## Assignment
Output the data below in full, character for character.

- - - - -

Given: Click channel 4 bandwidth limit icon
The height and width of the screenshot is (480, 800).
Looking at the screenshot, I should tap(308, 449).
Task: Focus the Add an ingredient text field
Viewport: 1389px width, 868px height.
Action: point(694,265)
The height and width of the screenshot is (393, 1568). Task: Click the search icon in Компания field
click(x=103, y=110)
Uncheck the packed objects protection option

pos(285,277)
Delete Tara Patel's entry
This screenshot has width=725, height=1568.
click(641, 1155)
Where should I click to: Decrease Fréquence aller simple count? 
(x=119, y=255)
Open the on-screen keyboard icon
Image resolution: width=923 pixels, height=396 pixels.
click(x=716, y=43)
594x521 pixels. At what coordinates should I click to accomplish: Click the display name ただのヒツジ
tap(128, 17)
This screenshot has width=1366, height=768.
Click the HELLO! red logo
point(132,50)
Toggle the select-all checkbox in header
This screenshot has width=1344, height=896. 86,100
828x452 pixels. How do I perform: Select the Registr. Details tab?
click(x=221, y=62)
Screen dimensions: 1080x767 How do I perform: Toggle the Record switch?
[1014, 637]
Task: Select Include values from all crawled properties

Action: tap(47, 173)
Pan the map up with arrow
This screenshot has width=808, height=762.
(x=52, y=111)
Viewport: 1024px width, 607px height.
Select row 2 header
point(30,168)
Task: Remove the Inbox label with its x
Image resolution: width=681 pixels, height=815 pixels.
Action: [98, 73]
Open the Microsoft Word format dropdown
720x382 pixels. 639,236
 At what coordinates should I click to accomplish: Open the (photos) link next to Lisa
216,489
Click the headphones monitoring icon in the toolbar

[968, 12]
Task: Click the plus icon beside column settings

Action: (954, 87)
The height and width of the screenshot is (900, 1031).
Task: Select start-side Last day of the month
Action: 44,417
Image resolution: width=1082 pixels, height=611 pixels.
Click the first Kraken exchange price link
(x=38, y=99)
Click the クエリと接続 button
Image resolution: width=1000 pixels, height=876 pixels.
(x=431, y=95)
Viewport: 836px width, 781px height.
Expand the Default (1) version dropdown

- - - - -

## Answer to this task
Given: Click channel 4 bandwidth limit icon
The height and width of the screenshot is (480, 800).
Looking at the screenshot, I should tap(308, 449).
Task: Focus the Add an ingredient text field
Viewport: 1389px width, 868px height.
Action: point(694,265)
The height and width of the screenshot is (393, 1568). Task: Click the search icon in Компания field
click(x=103, y=110)
Uncheck the packed objects protection option

pos(285,277)
Delete Tara Patel's entry
This screenshot has width=725, height=1568.
click(641, 1155)
Where should I click to: Decrease Fréquence aller simple count? 
(x=119, y=255)
Open the on-screen keyboard icon
Image resolution: width=923 pixels, height=396 pixels.
click(x=716, y=43)
594x521 pixels. At what coordinates should I click to accomplish: Click the display name ただのヒツジ
tap(128, 17)
This screenshot has width=1366, height=768.
Click the HELLO! red logo
point(132,50)
Toggle the select-all checkbox in header
This screenshot has width=1344, height=896. 86,100
828x452 pixels. How do I perform: Select the Registr. Details tab?
click(x=221, y=62)
Screen dimensions: 1080x767 How do I perform: Toggle the Record switch?
[1014, 637]
Task: Select Include values from all crawled properties

Action: tap(47, 173)
Pan the map up with arrow
This screenshot has width=808, height=762.
(x=52, y=111)
Viewport: 1024px width, 607px height.
Select row 2 header
point(30,168)
Task: Remove the Inbox label with its x
Image resolution: width=681 pixels, height=815 pixels.
Action: [98, 73]
Open the Microsoft Word format dropdown
720x382 pixels. 639,236
 At what coordinates should I click to accomplish: Open the (photos) link next to Lisa
216,489
Click the headphones monitoring icon in the toolbar

[968, 12]
Task: Click the plus icon beside column settings

Action: (954, 87)
The height and width of the screenshot is (900, 1031).
Task: Select start-side Last day of the month
Action: 44,417
Image resolution: width=1082 pixels, height=611 pixels.
Click the first Kraken exchange price link
(x=38, y=99)
Click the クエリと接続 button
Image resolution: width=1000 pixels, height=876 pixels.
(x=431, y=95)
Viewport: 836px width, 781px height.
Expand the Default (1) version dropdown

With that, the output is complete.